Work request:
Exactly the lines from the one holding "Task: Toggle クロスセクションを有効にする checkbox" through the last line of the listing below must appear in the answer, and no pictures.

Records for processing:

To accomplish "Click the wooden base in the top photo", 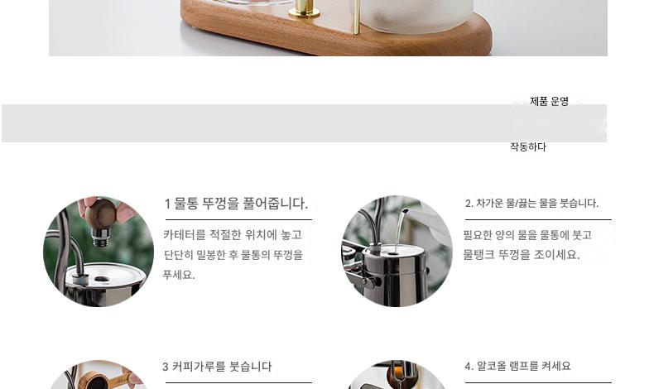I will click(336, 32).
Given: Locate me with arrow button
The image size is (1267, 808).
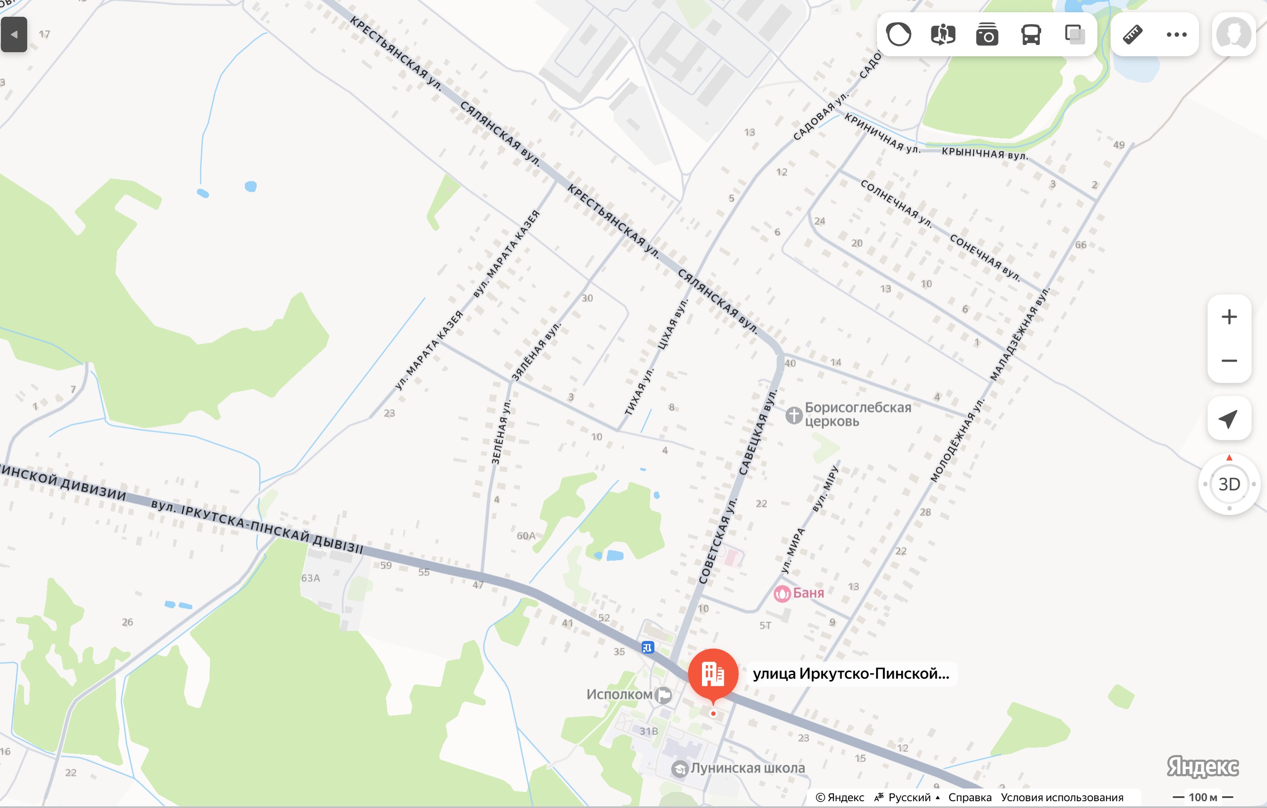Looking at the screenshot, I should point(1229,418).
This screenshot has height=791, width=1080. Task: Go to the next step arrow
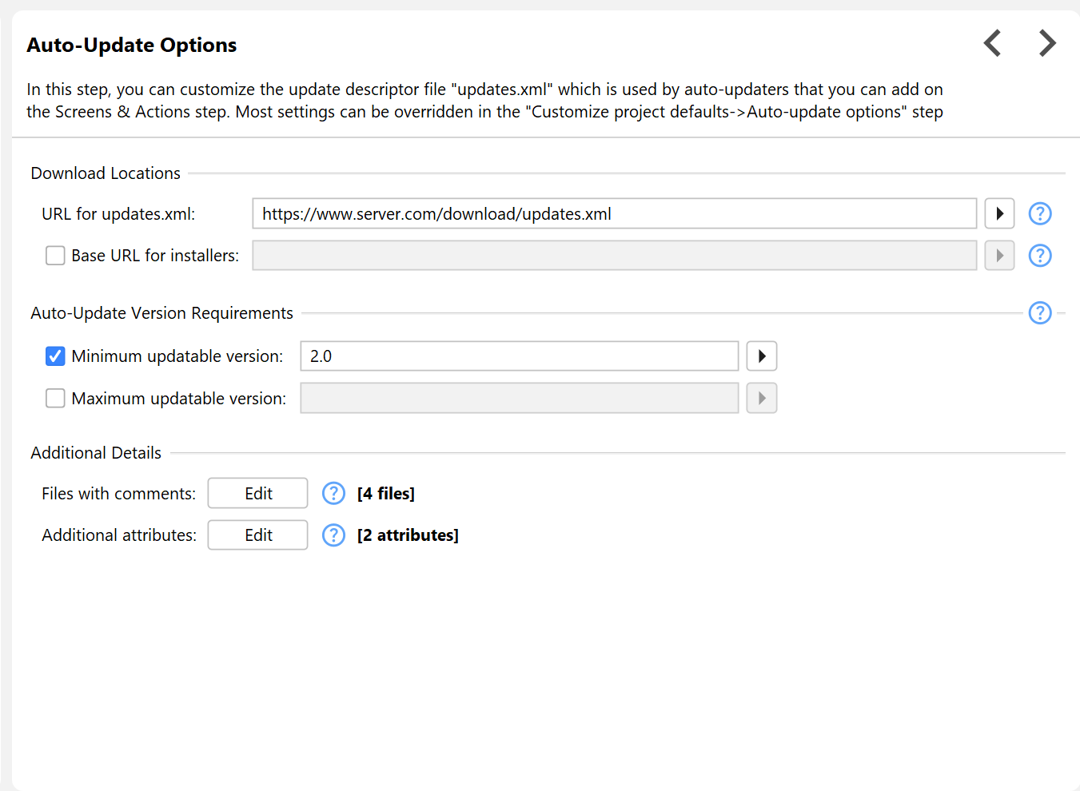coord(1046,43)
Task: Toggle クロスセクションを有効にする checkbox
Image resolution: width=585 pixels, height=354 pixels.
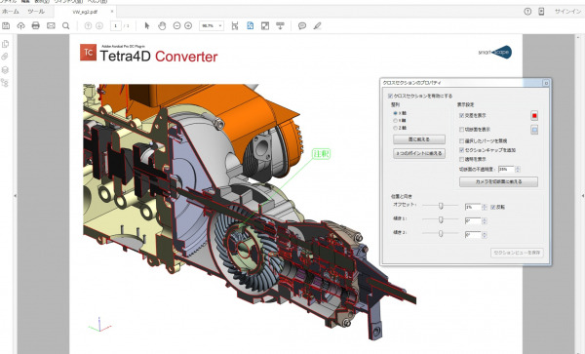Action: click(x=390, y=96)
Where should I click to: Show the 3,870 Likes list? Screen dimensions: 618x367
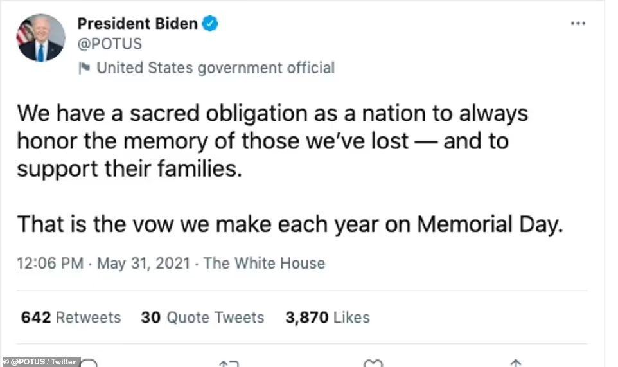pos(327,318)
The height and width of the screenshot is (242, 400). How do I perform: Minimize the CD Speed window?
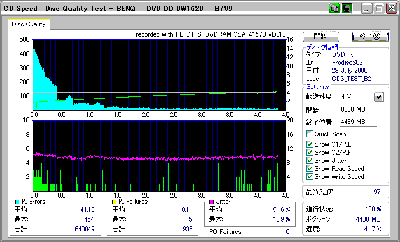[367, 9]
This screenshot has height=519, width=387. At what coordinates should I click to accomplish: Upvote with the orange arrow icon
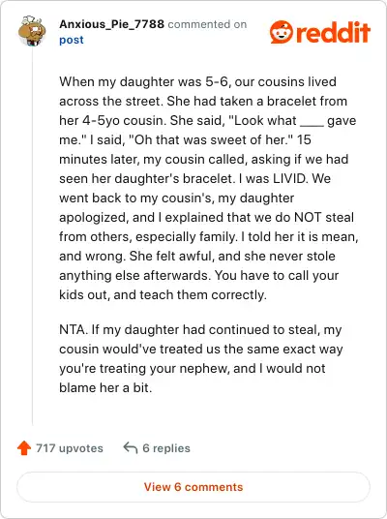[24, 448]
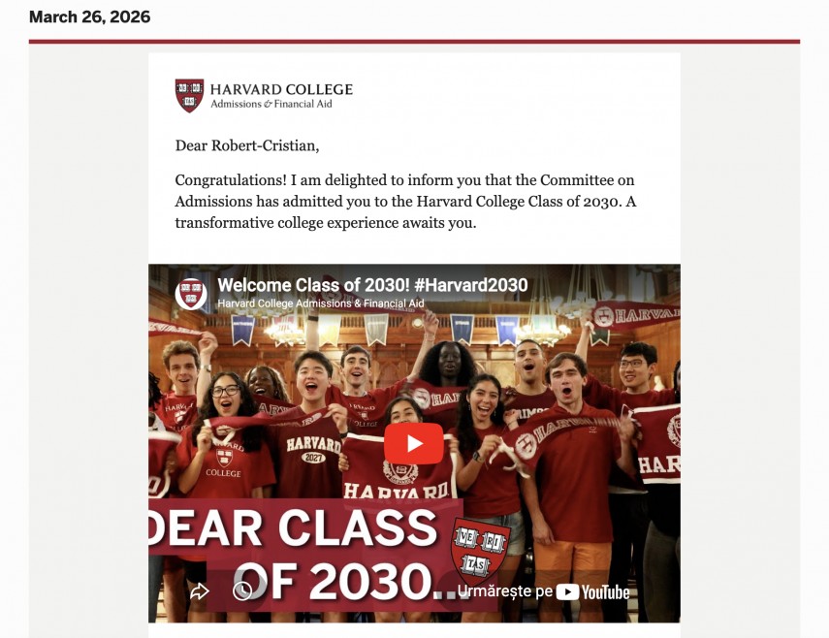Open video title 'Welcome Class of 2030! #Harvard2030'

(372, 285)
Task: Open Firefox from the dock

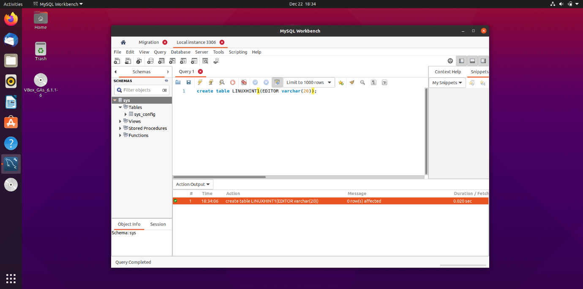Action: click(11, 18)
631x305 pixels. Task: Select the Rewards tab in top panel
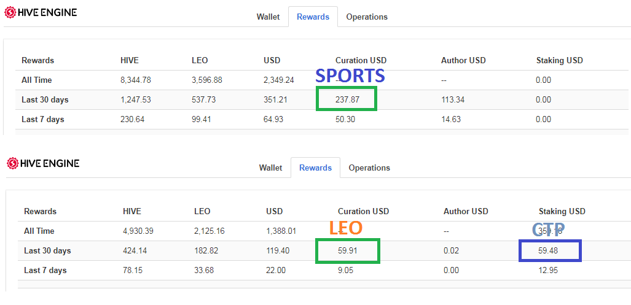313,17
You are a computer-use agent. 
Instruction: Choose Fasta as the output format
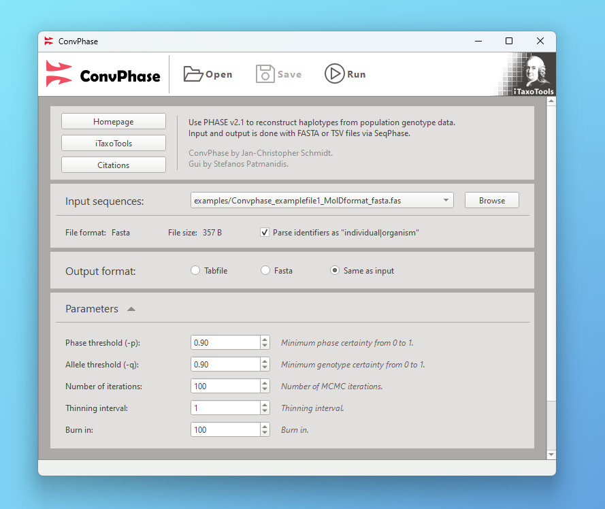pos(265,270)
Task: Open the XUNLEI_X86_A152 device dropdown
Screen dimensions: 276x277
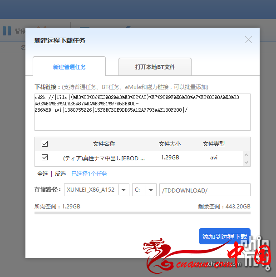Action: click(x=123, y=190)
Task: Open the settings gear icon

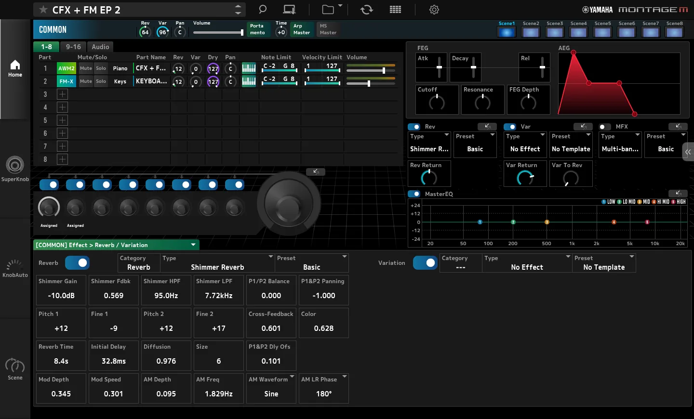Action: (x=434, y=10)
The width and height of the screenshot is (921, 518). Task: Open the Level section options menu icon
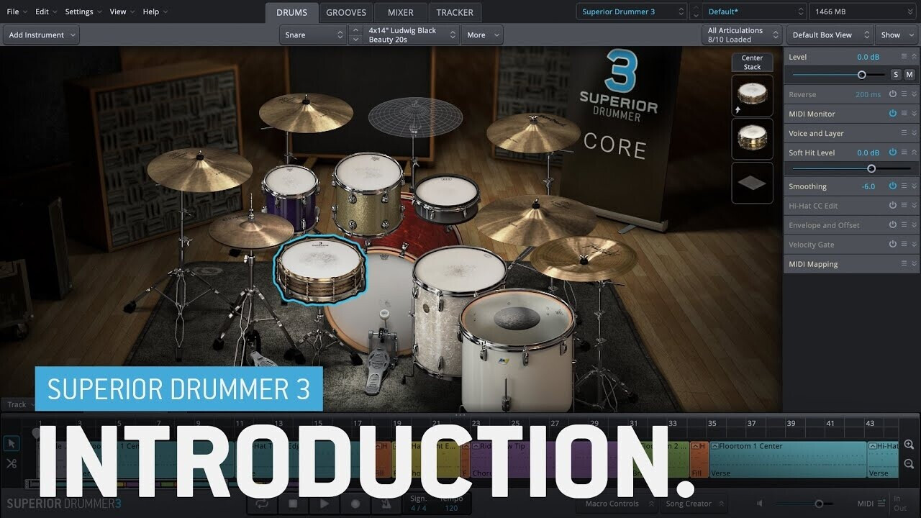[x=904, y=57]
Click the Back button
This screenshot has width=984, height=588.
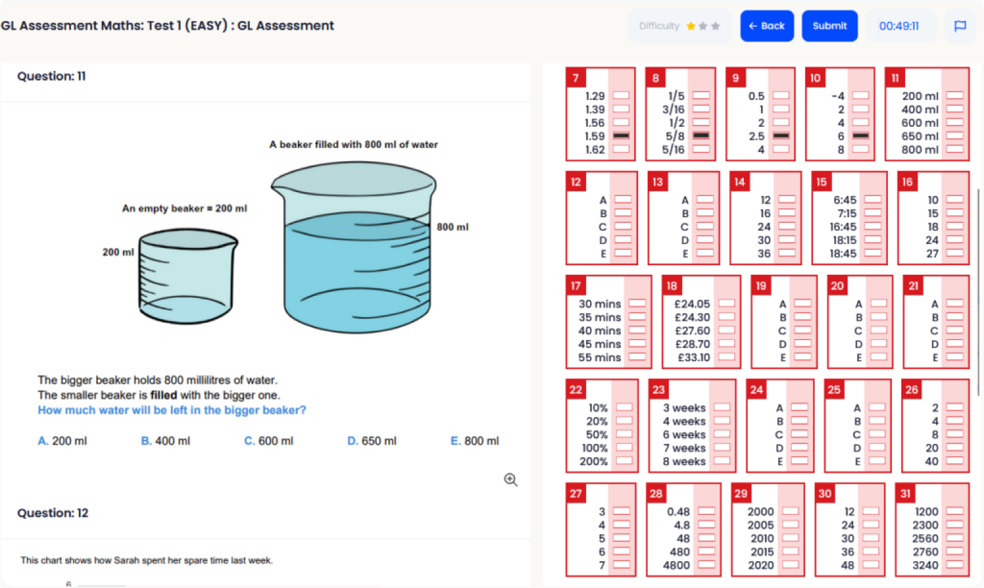pos(767,26)
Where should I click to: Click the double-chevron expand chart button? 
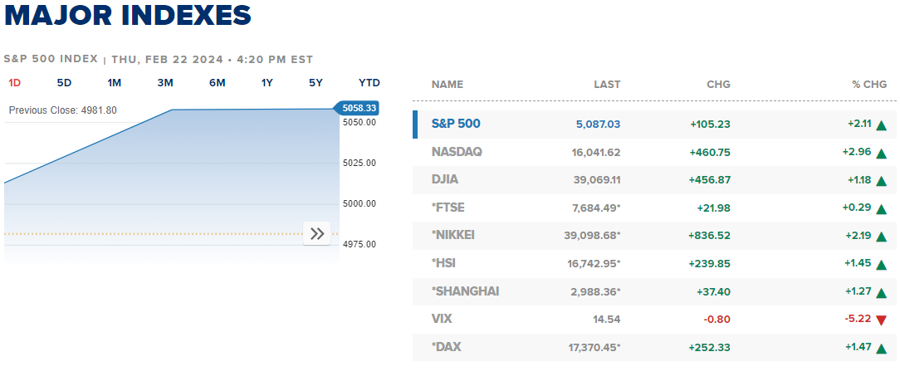(317, 234)
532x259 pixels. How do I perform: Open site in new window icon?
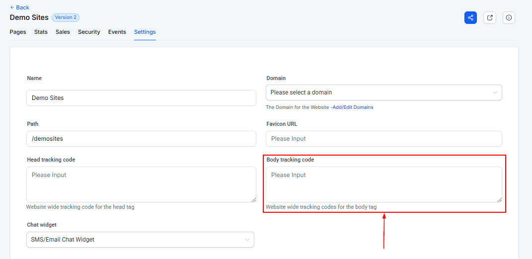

Reply to the exercise:
Task: Toggle クロスセクションを有効にする checkbox
Image resolution: width=585 pixels, height=354 pixels.
Action: click(x=390, y=96)
Where should I click to: Show the 3,870 Likes list? Screen dimensions: 618x367
pos(327,318)
The height and width of the screenshot is (242, 400). How do I perform: Minimize the CD Speed window?
[367, 9]
This screenshot has height=519, width=387. At what coordinates should I click to accomplish: Upvote with the orange arrow icon
[24, 448]
Open video title 'Welcome Class of 2030! #Harvard2030'

(372, 285)
Task: Open Firefox from the dock

Action: click(11, 18)
631x305 pixels. Task: Select the Rewards tab in top panel
313,17
You are a computer-use agent. 
Instruction: Choose Fasta as the output format
pos(265,270)
Task: Open the XUNLEI_X86_A152 device dropdown
Screen dimensions: 276x277
Action: click(x=123, y=190)
Task: Open the settings gear icon

Action: (x=434, y=10)
The width and height of the screenshot is (921, 518). Task: Open the Level section options menu icon
[x=904, y=57]
Click the Back button
This screenshot has width=984, height=588.
pos(767,26)
Where should I click to: Click the double-chevron expand chart button? 
(317, 234)
532x259 pixels. How do I perform: Open site in new window icon?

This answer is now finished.